----- Given data -----

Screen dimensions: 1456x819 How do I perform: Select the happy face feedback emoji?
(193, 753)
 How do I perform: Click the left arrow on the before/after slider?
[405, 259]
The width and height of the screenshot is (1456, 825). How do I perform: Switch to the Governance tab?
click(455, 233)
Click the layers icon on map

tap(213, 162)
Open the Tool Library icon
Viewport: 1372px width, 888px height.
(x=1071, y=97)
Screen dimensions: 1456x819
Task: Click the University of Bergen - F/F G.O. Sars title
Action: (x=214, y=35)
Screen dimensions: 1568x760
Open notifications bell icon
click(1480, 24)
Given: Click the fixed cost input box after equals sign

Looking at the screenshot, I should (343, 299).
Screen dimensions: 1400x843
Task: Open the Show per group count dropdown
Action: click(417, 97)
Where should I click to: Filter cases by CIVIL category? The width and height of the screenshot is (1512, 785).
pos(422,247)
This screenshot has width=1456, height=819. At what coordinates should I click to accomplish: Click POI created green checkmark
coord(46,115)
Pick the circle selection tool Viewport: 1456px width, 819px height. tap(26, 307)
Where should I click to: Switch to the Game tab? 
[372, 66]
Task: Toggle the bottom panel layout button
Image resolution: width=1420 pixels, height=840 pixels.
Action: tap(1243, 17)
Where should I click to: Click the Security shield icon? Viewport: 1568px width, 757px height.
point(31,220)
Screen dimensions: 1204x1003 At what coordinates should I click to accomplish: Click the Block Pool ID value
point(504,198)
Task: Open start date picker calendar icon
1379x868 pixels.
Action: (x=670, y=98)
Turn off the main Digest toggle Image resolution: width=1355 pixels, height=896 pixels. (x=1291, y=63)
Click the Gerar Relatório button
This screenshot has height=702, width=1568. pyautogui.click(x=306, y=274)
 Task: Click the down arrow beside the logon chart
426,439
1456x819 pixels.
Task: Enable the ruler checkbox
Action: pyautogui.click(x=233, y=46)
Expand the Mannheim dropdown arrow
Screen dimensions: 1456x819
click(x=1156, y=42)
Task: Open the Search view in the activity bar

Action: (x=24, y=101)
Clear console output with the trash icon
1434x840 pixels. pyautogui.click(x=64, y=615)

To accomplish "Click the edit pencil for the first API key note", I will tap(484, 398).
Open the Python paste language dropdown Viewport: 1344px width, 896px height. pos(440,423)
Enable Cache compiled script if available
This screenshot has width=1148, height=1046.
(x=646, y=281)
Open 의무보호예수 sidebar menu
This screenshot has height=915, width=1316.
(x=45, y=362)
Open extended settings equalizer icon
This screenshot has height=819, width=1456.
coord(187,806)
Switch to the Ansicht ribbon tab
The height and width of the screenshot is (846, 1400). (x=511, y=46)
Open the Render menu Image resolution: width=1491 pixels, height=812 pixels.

-----

All of the material above should be reproduced exactly.

Screen dimensions: 1456x819 How do I perform: Select the happy face feedback emoji?
(193, 753)
 How do I perform: Click the left arrow on the before/after slider?
[405, 259]
The width and height of the screenshot is (1456, 825). How do I perform: Switch to the Governance tab?
click(455, 233)
Click the layers icon on map

tap(213, 162)
Open the Tool Library icon
Viewport: 1372px width, 888px height.
(x=1071, y=97)
Screen dimensions: 1456x819
Task: Click the University of Bergen - F/F G.O. Sars title
Action: (x=214, y=35)
Screen dimensions: 1568x760
Open notifications bell icon
click(1480, 24)
Given: Click the fixed cost input box after equals sign

Looking at the screenshot, I should (343, 299).
Screen dimensions: 1400x843
Task: Open the Show per group count dropdown
Action: click(417, 97)
Where should I click to: Filter cases by CIVIL category? The width and height of the screenshot is (1512, 785).
pos(422,247)
This screenshot has width=1456, height=819. At what coordinates should I click to accomplish: Click POI created green checkmark
coord(46,115)
Pick the circle selection tool Viewport: 1456px width, 819px height. tap(26, 307)
Where should I click to: Switch to the Game tab? 
[372, 66]
Task: Toggle the bottom panel layout button
Image resolution: width=1420 pixels, height=840 pixels.
Action: tap(1243, 17)
Where should I click to: Click the Security shield icon? Viewport: 1568px width, 757px height.
point(31,220)
Screen dimensions: 1204x1003 At what coordinates should I click to accomplish: Click the Block Pool ID value
point(504,198)
Task: Open start date picker calendar icon
1379x868 pixels.
Action: (x=670, y=98)
Turn off the main Digest toggle Image resolution: width=1355 pixels, height=896 pixels. (x=1291, y=63)
Click the Gerar Relatório button
This screenshot has height=702, width=1568. pyautogui.click(x=306, y=274)
 Task: Click the down arrow beside the logon chart
426,439
1456x819 pixels.
Task: Enable the ruler checkbox
Action: pyautogui.click(x=233, y=46)
Expand the Mannheim dropdown arrow
Screen dimensions: 1456x819
click(x=1156, y=42)
Task: Open the Search view in the activity bar

Action: (x=24, y=101)
Clear console output with the trash icon
1434x840 pixels. pyautogui.click(x=64, y=615)

To accomplish "Click the edit pencil for the first API key note", I will tap(484, 398).
Open the Python paste language dropdown Viewport: 1344px width, 896px height. pos(440,423)
Enable Cache compiled script if available
This screenshot has width=1148, height=1046.
(x=646, y=281)
Open 의무보호예수 sidebar menu
This screenshot has height=915, width=1316.
(x=45, y=362)
Open extended settings equalizer icon
This screenshot has height=819, width=1456.
coord(187,806)
Switch to the Ansicht ribbon tab
The height and width of the screenshot is (846, 1400). (x=511, y=46)
Open the Render menu Image resolution: width=1491 pixels, height=812 pixels.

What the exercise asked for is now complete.